Las bases psicológicas de estos hechos, son el igualitarismo reinante que obliga a respetar todas las opiniones, estén o no bien argumentadas o justificadas. Este buenismo acrítico lleva a decir que la vehemencia con que se defiende una opinión es más importante que los conocimientos en que se basa.
En los programas televisivos del corazón, parece ser que lo más importante es que el protagonista tenga ‘autenticidad’ sin necesidad de que tenga verdad. Los héroes son quienes segregan adrenalina porque viven el riesgo, con independencia de que la causa sea tan idiota como hacerse un selfie llamativo. Con el sentimentalismo acrítico se logra que las personas no piensen, no reflexionen, no se hagan preguntas.

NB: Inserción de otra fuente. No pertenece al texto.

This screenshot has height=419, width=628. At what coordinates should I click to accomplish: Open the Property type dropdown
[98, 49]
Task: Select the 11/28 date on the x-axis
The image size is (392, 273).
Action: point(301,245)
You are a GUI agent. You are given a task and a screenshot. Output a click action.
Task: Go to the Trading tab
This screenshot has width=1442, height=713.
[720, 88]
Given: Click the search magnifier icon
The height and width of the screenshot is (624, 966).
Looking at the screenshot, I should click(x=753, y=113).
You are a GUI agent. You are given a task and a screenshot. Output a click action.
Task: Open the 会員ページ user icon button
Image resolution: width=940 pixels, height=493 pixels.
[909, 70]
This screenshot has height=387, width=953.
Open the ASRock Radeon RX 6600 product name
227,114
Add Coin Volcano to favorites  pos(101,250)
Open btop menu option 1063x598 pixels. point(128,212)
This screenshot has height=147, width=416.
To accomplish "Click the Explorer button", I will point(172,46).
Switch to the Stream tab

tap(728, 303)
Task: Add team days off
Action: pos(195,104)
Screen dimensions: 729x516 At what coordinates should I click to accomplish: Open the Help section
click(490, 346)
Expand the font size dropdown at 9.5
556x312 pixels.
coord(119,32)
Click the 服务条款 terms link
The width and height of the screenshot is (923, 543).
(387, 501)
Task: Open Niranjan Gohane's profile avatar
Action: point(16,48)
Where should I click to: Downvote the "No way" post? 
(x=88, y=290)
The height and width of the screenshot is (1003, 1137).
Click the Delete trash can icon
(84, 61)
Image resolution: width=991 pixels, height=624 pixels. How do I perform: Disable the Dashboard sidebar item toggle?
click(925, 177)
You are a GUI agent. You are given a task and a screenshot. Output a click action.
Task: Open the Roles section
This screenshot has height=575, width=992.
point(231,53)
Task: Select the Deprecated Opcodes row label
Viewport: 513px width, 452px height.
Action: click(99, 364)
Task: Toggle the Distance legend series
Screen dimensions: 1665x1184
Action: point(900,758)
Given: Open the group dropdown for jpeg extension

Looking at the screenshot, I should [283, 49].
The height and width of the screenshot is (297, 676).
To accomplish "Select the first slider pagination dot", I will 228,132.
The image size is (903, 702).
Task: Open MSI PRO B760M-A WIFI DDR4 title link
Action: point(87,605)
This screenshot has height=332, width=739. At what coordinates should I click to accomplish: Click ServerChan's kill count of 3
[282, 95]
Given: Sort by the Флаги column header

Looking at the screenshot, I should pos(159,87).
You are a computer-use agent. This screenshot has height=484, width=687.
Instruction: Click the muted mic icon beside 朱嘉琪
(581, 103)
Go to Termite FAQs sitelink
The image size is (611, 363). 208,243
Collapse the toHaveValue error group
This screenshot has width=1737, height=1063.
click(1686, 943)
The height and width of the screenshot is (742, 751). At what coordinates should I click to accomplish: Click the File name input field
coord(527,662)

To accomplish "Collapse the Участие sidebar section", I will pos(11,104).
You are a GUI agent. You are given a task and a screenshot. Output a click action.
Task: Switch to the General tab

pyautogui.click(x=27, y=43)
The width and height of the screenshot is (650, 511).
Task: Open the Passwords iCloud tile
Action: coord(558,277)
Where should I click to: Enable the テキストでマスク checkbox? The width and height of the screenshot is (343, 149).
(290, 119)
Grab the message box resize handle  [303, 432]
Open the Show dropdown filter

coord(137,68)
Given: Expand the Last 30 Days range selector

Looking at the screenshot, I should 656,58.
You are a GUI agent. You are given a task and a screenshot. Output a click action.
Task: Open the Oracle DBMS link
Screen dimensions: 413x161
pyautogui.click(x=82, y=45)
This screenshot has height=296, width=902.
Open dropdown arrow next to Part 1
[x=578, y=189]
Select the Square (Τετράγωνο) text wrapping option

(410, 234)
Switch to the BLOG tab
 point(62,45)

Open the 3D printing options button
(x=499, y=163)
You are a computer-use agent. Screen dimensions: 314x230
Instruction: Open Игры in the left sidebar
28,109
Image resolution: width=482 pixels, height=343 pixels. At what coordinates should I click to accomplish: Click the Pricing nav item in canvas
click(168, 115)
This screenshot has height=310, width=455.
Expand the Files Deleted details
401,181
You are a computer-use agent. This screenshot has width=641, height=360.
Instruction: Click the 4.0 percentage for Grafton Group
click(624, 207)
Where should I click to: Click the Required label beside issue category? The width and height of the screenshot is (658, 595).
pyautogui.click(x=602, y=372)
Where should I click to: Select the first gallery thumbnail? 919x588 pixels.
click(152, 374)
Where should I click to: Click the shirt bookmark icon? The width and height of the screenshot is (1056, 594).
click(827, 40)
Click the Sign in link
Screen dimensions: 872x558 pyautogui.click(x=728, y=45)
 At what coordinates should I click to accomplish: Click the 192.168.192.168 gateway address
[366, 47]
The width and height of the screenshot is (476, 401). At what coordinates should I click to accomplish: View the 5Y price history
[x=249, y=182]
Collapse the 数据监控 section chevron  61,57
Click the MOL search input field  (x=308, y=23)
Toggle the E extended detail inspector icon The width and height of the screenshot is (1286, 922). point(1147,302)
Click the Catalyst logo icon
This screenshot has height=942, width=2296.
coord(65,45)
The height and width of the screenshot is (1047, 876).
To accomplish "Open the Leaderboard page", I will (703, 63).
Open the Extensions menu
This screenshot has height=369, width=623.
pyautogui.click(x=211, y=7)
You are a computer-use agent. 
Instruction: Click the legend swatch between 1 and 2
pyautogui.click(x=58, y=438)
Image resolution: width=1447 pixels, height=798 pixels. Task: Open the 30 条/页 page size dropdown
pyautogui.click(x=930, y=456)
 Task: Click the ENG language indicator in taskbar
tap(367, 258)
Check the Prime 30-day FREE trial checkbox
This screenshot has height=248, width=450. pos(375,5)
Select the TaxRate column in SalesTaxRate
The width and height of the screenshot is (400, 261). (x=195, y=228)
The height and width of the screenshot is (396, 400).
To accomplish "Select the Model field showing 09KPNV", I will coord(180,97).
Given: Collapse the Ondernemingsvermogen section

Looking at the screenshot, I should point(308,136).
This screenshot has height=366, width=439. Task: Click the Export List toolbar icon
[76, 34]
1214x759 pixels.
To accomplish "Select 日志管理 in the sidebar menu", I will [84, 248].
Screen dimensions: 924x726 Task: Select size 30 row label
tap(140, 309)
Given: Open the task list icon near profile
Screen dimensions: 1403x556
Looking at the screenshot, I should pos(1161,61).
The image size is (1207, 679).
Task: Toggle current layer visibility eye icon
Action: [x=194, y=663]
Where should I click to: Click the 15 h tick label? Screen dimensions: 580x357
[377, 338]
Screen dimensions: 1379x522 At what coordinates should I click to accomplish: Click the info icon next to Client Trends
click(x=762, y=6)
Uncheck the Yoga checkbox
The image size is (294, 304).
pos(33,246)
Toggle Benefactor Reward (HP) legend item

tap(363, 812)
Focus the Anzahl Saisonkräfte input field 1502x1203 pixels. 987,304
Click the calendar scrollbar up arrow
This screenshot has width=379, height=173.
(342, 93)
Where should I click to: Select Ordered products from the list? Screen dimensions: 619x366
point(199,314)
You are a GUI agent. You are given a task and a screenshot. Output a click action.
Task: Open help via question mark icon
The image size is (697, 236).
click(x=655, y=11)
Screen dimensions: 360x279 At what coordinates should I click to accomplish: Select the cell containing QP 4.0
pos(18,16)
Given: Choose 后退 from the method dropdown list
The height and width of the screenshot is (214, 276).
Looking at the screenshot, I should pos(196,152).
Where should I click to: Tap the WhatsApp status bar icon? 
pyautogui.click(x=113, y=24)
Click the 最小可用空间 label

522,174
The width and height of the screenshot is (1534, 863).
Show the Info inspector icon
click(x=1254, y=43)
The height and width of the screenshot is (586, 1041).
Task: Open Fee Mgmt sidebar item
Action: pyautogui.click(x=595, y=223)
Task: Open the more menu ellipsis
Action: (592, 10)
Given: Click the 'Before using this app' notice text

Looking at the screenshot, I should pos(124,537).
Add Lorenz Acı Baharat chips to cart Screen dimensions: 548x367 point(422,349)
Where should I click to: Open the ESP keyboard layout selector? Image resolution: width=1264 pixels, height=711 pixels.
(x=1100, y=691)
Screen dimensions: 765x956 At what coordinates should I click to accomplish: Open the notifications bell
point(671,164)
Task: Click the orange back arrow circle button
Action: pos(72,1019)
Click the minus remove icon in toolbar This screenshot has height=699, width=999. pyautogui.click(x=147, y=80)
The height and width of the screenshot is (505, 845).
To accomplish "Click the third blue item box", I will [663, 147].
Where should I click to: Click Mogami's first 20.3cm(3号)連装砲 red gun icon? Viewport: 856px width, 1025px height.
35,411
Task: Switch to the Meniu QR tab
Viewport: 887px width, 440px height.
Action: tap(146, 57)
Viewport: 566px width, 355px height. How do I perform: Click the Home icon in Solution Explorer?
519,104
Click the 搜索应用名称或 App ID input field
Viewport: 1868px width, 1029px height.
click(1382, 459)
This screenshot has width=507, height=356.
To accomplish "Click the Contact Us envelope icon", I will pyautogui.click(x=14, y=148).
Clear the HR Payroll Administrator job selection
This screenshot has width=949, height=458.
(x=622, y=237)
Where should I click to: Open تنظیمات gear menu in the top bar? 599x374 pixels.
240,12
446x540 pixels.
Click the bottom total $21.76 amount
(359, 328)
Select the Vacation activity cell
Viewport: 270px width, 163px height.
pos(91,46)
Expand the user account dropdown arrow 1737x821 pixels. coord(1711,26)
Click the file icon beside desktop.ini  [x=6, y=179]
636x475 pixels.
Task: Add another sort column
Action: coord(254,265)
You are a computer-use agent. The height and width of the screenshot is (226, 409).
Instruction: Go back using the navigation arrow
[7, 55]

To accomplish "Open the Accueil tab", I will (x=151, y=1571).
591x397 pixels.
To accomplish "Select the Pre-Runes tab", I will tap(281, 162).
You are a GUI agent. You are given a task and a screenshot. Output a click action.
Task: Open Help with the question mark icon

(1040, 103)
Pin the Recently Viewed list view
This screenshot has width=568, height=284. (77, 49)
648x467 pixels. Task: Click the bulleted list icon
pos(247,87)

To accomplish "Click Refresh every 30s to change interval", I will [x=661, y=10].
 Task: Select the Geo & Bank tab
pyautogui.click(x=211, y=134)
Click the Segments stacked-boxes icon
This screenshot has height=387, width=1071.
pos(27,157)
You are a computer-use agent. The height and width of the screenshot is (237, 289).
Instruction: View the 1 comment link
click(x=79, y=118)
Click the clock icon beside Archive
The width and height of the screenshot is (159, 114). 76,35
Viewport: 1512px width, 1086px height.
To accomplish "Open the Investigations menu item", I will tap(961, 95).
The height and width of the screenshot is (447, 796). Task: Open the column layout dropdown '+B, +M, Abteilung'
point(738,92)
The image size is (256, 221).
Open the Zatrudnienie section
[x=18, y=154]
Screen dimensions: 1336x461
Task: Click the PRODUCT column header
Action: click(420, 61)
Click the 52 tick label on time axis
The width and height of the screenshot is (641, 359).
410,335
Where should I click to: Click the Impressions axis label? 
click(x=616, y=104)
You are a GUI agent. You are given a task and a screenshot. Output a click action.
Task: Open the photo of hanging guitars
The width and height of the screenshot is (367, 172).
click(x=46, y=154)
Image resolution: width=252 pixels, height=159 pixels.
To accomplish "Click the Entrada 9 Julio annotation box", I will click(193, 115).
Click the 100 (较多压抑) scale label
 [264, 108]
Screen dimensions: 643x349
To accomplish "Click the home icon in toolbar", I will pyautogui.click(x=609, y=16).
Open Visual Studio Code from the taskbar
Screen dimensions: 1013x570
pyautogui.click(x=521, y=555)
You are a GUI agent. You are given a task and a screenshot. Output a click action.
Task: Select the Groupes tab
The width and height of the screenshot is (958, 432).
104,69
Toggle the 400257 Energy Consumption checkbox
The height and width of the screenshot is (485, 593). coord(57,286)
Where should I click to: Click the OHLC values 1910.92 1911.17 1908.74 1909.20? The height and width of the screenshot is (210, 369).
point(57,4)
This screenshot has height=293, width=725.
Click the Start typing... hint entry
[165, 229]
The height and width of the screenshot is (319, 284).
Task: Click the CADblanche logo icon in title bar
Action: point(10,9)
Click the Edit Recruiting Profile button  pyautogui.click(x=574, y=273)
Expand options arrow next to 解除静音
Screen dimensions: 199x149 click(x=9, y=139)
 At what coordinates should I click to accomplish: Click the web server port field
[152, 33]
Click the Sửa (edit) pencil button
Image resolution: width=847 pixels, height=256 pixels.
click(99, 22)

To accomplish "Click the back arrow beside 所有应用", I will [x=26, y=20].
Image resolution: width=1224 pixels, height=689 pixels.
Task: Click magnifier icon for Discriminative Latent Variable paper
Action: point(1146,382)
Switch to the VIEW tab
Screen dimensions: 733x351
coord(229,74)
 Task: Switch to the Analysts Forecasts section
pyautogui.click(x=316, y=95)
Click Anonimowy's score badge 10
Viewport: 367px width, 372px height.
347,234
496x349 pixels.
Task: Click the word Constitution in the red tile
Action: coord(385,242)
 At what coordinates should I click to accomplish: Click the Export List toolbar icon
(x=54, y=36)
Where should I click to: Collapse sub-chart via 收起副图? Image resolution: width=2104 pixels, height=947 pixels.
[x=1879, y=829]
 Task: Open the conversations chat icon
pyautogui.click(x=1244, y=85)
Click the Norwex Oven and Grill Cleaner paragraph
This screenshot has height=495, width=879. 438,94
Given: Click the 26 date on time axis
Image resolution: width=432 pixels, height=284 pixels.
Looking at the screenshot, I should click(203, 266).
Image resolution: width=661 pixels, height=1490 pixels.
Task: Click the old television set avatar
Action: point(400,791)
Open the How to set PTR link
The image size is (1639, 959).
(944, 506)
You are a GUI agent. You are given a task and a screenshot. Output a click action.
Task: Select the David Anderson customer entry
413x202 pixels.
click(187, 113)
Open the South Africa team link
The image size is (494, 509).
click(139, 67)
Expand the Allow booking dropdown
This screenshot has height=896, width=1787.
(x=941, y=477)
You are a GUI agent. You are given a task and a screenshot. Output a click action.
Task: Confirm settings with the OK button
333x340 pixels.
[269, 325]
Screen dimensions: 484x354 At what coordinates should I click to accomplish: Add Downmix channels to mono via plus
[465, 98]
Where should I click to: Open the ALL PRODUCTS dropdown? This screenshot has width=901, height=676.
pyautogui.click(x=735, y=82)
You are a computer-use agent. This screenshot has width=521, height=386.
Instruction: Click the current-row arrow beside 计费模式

Para Dalrymple «el sentimentalismo se transforma en un mal social cuando va más allá de la esfera de lo personal», pero el poder construye una emoción pública hasta crear una comunidad de sentimientos, de la que es incorrecto y peligroso discrepar. El abuso del enfoque emocional en la política lleva al populismo, porque nada hay más fácil de excitar y manipular ante los problemas complejos que las emociones simples. Uno de los mayores fiascos de la sentimentalidad en procura de la gloria de Sánchez fue el desembarco del Open Arms en Valencia tratando de asear como humanitario lo que es un negocio mafioso. La compasión, tanto como el miedo del pueblo, son emociones muy rentables para el poder.
En nuestra actitud pasional, la derecha teme a la izquierda y la izquierda odia a la derecha, como sucede ante lo ‘bolivariano’ de lo que hemos de precavernos pues, en palabras del periodista colombiano Omar Rincón,  autor de Los telepresidentes: cerca del pueblo, lejos de la democracia, es «una democracia emocional para televidentes, no para ciudadanos».